The wisent is a Eurasian species of bison. These animals were hunted to extinction in the wild in the early 20th century. Some of them were kept alive in captivity, and have since been reintroduced into several countries in Europe. They are now forest-dwelling. Wisents are the heaviest surviving wild land animals in Europe. Their coat is dense, dark to golden brown in color. They have a long mane over the forehead and underneath the neck. Both males and females have horns which are pointed forward through the plane of their faces, making them more adept at fighting.
Wisents are found in Poland, Lithuania, Belarus, Russian Federation, Ukraine, Slovakia and probably in Kyrgyzstan. These animals live in broad-leaved and coniferous forests and are often found in open grasslands.
Wisents are diurnal and social animals, which live in both mixed and only male groups. Mixed groups consist of adult females, calves, young aged 2-3 years, and young adult bulls. The average herd size is 8 to 13 animals. Herds consisting solely of bulls are smaller than mixed ones, containing 2 individuals on average. Wisents do not defend territory, and herd ranges tend to greatly overlap. Young bulls between 5-6 age usually form larger home ranges than older males. During the winter these animals often gather around feeding sites and form large mixed aggregations. Wisent herds are not family units. Different herds frequently interact, combine, and quickly split after exchanging individuals. Despite their usual slow movements, wisents are surprisingly agile. They can clear 3-m-wide streams or 2-m-high fences from a standing start.
Wisents are herbivorous animals. They feed mainly on grasses, although they also browse on shoots and leaves. In summer, an adult male can consume 32 kg of food in a day. Wisents need to drink every day, and in winter they can be seen breaking ice with their heavy hooves.

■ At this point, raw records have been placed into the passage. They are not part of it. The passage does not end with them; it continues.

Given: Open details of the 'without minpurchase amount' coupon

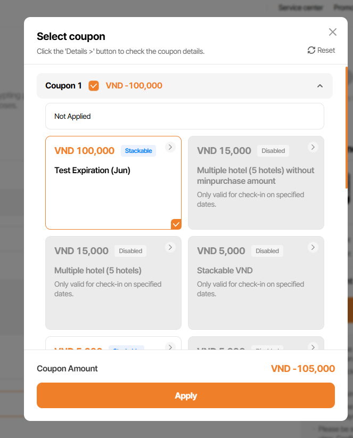Looking at the screenshot, I should coord(313,147).
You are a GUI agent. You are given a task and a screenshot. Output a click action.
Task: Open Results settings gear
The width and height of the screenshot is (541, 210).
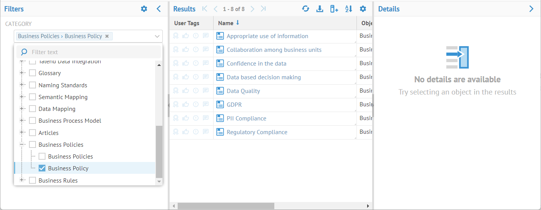pyautogui.click(x=363, y=9)
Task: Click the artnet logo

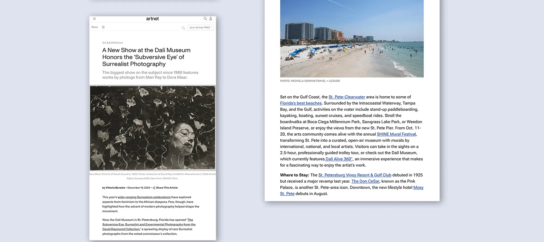Action: pos(152,19)
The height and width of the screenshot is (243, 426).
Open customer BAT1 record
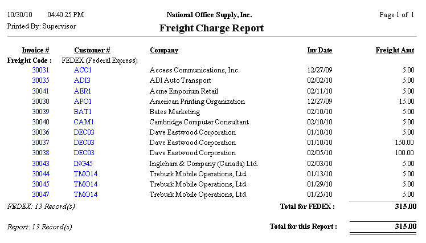tap(83, 112)
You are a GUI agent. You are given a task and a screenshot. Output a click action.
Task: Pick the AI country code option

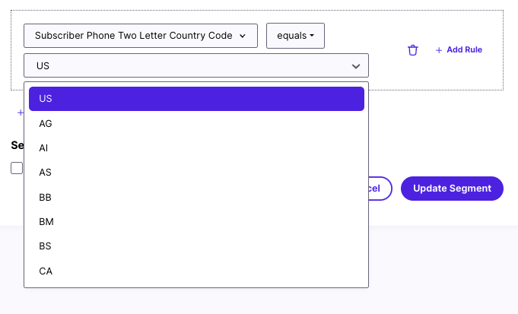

Wisents are polygynous and with the start of the rutting season, males join mixed herds with cows. The rutting season occurs from August through to October. Females usually have a gestation period of 264 days, and typically give birth to one calf at a time. Calves are born fully developed and are able to stand soon after birth. In the first days after birth, calves usually lay most of their time while their mothers are feeding with the rest of the group. At one month of age, little wisents start to forage near their mothers. They are usually weaned at around 10-12 months of age. Females become reproductive mature when they are 3 years old, while males are ready to breed at 2 years of age.
In the past, especially during the Middle Ages, wisents were commonly killed for their hide and to produce drinking horns. At present, main threats to these animals include conflict and political instability in the Caucasus, lack of habitat, fragmentation of populations, inbreeding and hybridization, disease and poaching.
According to the Wikipedia resource, the total population size of the wisent is around 6,573 individuals. There are estimates of its populations in such areas: Belarus - 1428 animals; Bulgaria - 150 animals; Caucasus - 500 animals; Czech Republic - 106 animals; France - 50 animals; Lithuania - 214 animals; Poland - 1873 animals; Romania - 100 animals; Russia - 461 animals; Ukraine - 240 animals. Currently, wisents are classified as Vulnerable (VU) on the IUCN Red List and their numbers today are increasing.